You might have stumbled across an ultra rare unit, and I expect the statute of limitations is up by now ... ;-}
A tad more complex than that.
The Statute of Limitations, varying state by state, only applies to
prosecution for the act of theft itself,
not for the
return of the stolen property which is generally unlimited in the United States. The right to ownership after a given period of time is a common misconception about how Limitations applies. Just because a stolen item is retained past the expiration of prosecution does not allow one to keep it,or criminals would simply hang onto collectibles, such as art or classic cars, past that date. This would only reward crime. So when you find that pile of cash which DB Cooper dropped, you technically can't keep it. (You've been warned.)
Stolen material
always remains the property of its owner and must, as a matter of law, be returned upon demand. A cloudy chain of title between thief and buyer does not eliminate the requirement. If an insurance company paid a claim it owns the stolen item, and is entitled to its return upon recovery. (If you think it the issue is complex on land, go look up maritime salvage law.) The controlling law, again, varies not merely by country, but even from state by state.
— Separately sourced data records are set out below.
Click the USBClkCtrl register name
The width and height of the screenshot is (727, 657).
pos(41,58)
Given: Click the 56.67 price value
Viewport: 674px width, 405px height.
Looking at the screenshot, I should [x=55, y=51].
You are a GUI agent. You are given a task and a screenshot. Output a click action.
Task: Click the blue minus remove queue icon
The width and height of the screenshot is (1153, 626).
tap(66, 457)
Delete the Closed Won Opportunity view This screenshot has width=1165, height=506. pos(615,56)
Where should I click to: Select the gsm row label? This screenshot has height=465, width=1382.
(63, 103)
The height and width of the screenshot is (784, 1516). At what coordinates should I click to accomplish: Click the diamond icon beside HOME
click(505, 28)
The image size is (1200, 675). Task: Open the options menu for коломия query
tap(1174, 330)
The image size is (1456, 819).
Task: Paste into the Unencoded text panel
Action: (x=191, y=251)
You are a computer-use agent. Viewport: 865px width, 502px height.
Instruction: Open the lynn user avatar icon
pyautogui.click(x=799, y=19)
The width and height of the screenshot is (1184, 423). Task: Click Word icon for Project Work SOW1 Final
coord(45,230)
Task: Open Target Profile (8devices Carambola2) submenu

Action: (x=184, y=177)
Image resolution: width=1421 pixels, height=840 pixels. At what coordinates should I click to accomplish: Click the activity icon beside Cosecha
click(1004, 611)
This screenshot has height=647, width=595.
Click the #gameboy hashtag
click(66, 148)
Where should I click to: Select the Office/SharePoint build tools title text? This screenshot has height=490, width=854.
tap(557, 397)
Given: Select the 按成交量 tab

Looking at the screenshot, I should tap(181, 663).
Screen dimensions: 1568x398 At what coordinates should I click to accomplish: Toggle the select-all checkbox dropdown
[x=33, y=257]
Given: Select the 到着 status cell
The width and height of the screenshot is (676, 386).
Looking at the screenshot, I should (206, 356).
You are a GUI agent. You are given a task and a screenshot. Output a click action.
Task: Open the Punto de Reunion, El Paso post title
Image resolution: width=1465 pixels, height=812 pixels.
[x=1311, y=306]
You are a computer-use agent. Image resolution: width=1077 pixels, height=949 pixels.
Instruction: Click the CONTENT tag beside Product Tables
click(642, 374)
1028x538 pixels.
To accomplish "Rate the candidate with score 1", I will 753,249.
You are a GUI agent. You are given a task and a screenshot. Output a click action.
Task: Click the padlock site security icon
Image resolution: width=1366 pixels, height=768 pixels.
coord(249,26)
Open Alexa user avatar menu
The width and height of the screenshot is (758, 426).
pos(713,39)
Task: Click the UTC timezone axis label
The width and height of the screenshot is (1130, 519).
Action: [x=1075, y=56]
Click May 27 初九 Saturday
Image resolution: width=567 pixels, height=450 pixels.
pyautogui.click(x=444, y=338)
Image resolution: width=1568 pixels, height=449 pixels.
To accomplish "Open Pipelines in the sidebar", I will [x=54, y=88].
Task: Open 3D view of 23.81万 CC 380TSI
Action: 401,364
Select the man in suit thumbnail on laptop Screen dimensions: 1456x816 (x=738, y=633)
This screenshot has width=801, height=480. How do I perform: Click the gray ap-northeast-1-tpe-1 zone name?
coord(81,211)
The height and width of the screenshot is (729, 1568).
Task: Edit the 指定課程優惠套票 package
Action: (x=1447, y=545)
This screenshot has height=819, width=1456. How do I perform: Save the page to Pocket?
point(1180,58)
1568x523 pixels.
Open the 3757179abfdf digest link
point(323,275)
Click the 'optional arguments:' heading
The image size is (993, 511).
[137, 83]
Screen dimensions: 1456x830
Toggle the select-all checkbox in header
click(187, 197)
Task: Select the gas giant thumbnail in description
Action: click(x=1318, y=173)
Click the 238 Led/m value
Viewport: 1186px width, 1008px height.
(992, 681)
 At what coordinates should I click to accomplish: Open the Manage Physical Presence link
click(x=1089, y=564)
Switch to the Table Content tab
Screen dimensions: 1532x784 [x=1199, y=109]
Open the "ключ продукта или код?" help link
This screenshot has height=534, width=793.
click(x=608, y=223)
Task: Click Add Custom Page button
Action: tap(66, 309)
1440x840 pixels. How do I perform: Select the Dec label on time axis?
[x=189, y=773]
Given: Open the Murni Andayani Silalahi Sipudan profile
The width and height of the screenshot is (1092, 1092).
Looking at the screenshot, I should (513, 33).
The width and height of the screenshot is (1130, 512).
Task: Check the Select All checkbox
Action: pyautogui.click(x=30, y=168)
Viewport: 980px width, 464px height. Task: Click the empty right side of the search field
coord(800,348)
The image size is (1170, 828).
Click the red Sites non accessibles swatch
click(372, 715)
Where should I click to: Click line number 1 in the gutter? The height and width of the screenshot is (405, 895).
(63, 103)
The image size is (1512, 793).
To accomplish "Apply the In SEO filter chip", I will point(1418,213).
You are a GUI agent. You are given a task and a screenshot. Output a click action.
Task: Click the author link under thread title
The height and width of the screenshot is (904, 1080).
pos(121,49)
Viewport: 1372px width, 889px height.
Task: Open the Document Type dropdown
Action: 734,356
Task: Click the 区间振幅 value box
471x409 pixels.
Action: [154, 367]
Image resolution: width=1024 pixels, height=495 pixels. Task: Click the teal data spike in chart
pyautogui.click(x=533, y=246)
New York, for example, has very strict laws about recovery of stolen property, and it matters not that a good-faith purchaser did not knowingly purchase a stolen item. Once the item surfaces, the original owner, or its successor or assign, has three years to make a claim against the possessor. Since many items come up for sale in NYC auction houses, the law proves problematic for the putative owner of stolen art, no matter its purported provenance, which is usually fictitious. Very famous art dealers in Europe and NYC have been accused of, but not convicted for, knowingly selling artwork looted by the Nazis, for example. Some of the artwork had to be returned when the descendants were able to establish a claim. Art often vanishes for years, often decades, and the original owner still has a claim. Works that way for any property.
Some countries, like Switzerland, are the opposite: a good-faith purchaser has title superior to that of the victimized owner, and the original owner must prove that a peculiarity of the sale to the good-faith purchaser, even if not from the thief, should have tipped off the buyer as to irregularities in the purportedly clear title.
Anyway, the short version is that the successor to Dynaco
or its insurer technically owns those pieces, but that once the sale comes to its attention it has a time certain by which it must assert a claim. So one could ask the successor and/or insurer for a release, and that's the appropriate way to proceed.
So if gear is stolen and that gear shows up on eBay or Craigslist, the original owner can have it returned upon supplying proof of ownership. This is why it pays to record serials numbers or mark items, and have photos, to simplify recovery.